** Условия заданий **
(1) Сколько волнений крестьян произошло за 1796–1798 гг., согласно цитате в тексте о крестьянской политике Павла I?
(2) Согласуются ли с текстом о крестьянской политике Павла I утверждения ниже? Ответьте на каждое «да» или «нет» и приведите решающие слова текста дословно.
(a) Волнения крепостных были особенно сильны в Орловской губернии.
(b) Манифест, возбуждавший умы, датирован 5 мая.
(c) Автор считает уместным называть Павла «народным царем».

Разумеется, были десятки примеров, когда ссылки на новый закон не находили отклика ни у местной власти, ни у высшей. Историк приводит документы, свидетельствующие, что, и с точки зрения самого царя, позволительно облагать крестьян поборами сверх трехдневной барщины, лишь бы "крестьяне не приводились в разорение".

Однако от того, что происходило, вернемся снова к представлениям народа. Мужики (раньше всего в столичных, но затем и в более далеких краях) быстро почувствовали какую-то перемену в верхах. Облегчающие указы, особенно манифест от 5 апреля, возбуждали умы: пугачевщина еще не забыта, вера в царя-избавителя постоянна. Нарушения закона о "трех днях" и прочие крепостные тяготы рассматриваются как неподчинение дворян царской воле. Летом 1797 г. владимирский дворцовый крестьянин Василий Иванов в разговоре о господах произнес слова, попавшие вместе с доносом в Тайную экспедицию: "Вот сперва государь наш потявкал, потявкал да и отстал, видно, что его господа преодолели". Прибавим ко всему этому замеченные, конечно, крестьянами испуг, растерянность многих помещиков, опалу и ссылку сотен дворян, и мы можем еще полнее представить тогдашний крестьянский взгляд на вещи.

Покидая деревни и мысленно переносясь во дворцы, мы также найдем нечто более сложное, нежели трактуется, например, в одной из последних работ на эту тему. "В целом павловское законодательство по крестьянскому вопросу, - пишет А. П. Бажова, - было направлено на то, чтобы, сохраняя и укрепляя крепостное право, уменьшить поводы для крестьянских волнений. (...) В крестьянском вопросе Павел был продолжателем крепостнической политики Екатерины II. За 1796-1798 гг. произошло 184 волнения крестьян" (История СССР с древн. вр., 58-59).

Действительно, волнения крепостных, особенно в Орловской губернии, были сильны, и в них участвовали тысячи крестьян. И тем не менее в приведенных строках явно смешивается объективное и субъективное; то, что для нас очевидно как безусловное крепостничество, не всегда представлялось таковым же Павлу I. Разумеется, мы прежде всего размышляем над тем, "что из этого вышло", и тут спора нет: крепостное право оставалось... Но ведь нас интересуют и те идеологические формы, в которых сознание исторического деятеля отражает реальную действительность. Смешно называть Павла "народным царем", но мало что дает и формула "продолжатель крепостнической политики Екатерины II". Если мы соединим "крестьянские" указы Павла с "дворянскими", то получим картину достаточно сложную (вспомним фразу прусского посла: "Недовольные все, кроме городской черни и крестьян").

Царю, стремящемуся к всевластию, и в самом деле мужики с их неведением насчет "личной неприкосновенности" и других дворянских вольностей представляются более безопасными, послушными, чем - "тш!.. тш!" - как писалось императрице из Нерехты.

** Исходные данные **
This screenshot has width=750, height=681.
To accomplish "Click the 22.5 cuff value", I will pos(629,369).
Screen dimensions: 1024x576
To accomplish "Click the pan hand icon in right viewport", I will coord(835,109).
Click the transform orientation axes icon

==

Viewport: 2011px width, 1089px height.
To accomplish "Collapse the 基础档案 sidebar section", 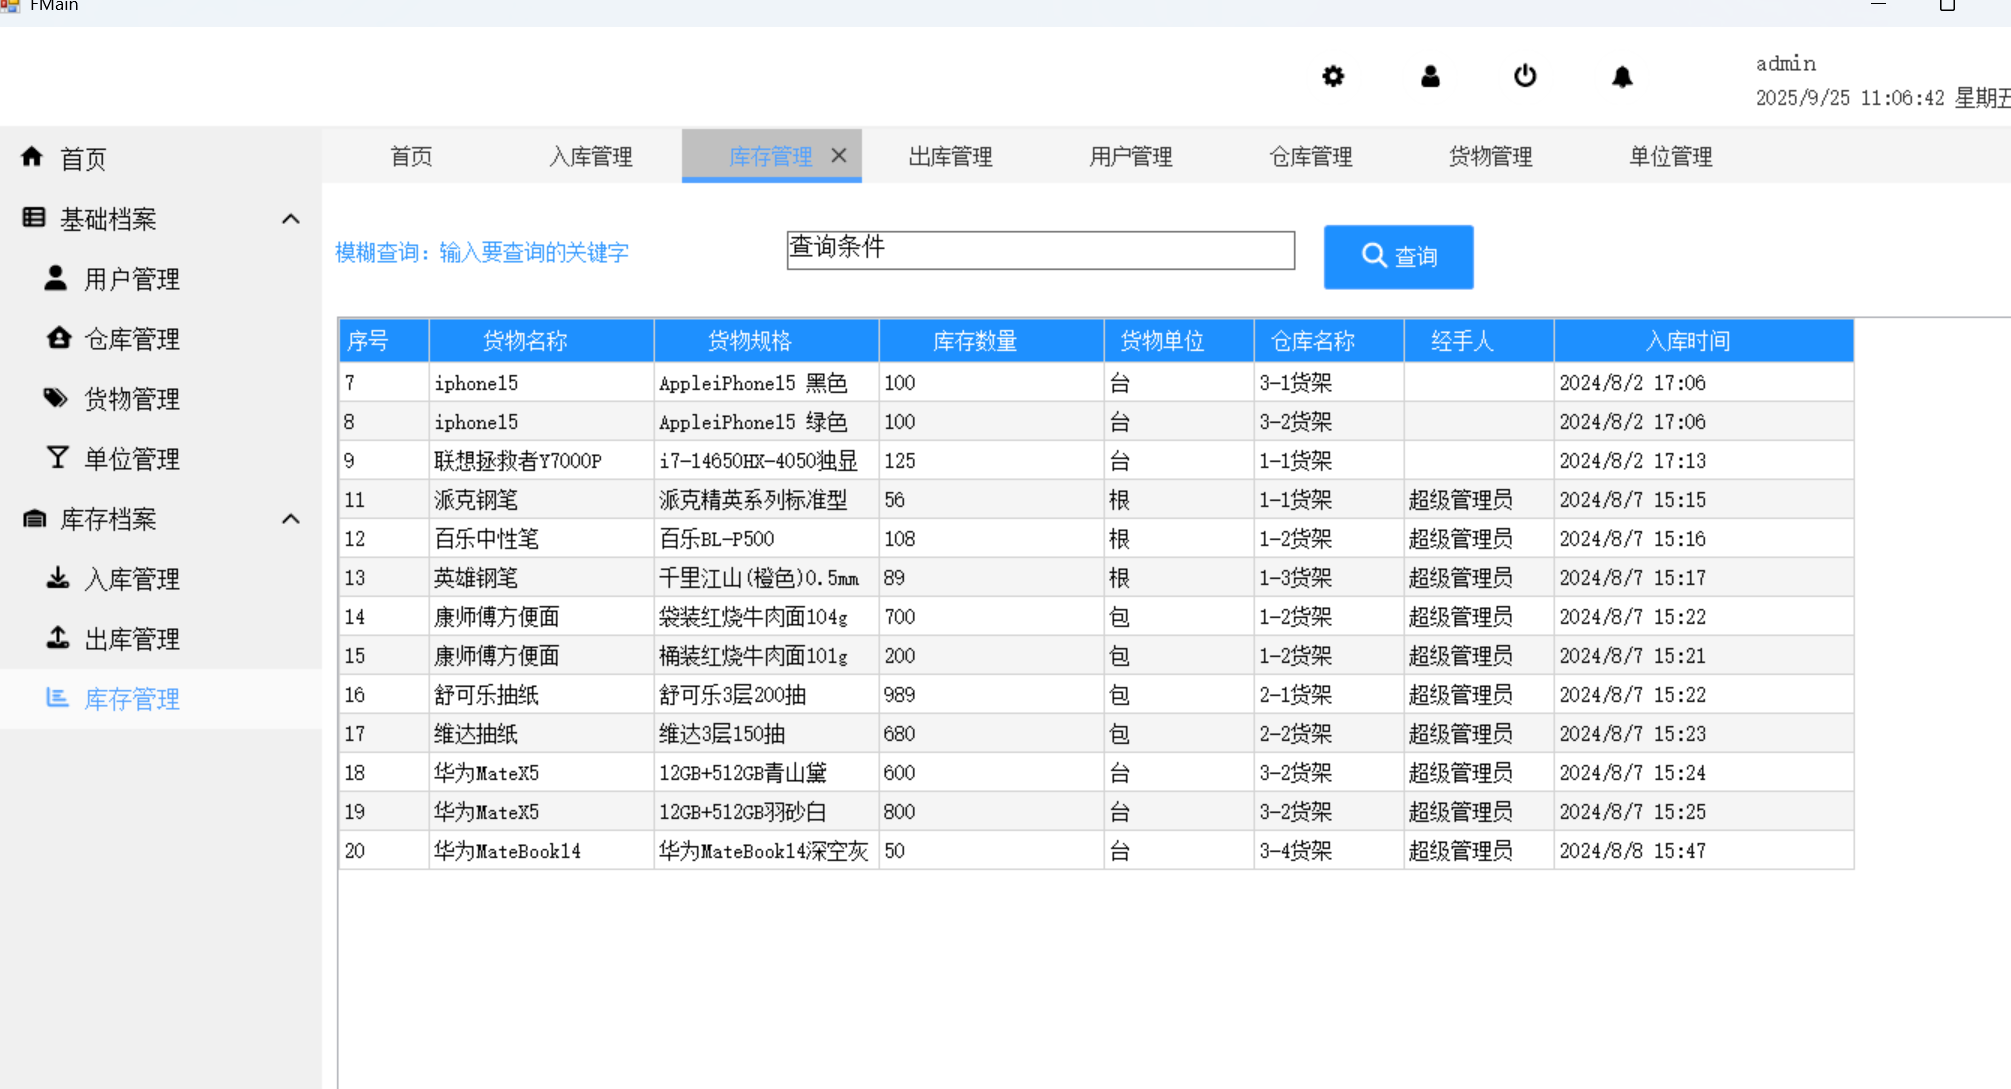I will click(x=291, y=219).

--

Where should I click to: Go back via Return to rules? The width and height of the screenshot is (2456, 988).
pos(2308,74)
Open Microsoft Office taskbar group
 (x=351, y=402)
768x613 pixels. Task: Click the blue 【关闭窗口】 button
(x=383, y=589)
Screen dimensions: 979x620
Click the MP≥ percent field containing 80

** Ответы **
(1) 184 волнения.

(2)
(a) Да: «волнения крепостных, особенно в Орловской губернии, были сильны».
(b) Нет: «манифест от 5 апреля».
(c) Нет: «Смешно называть Павла "народным царем"».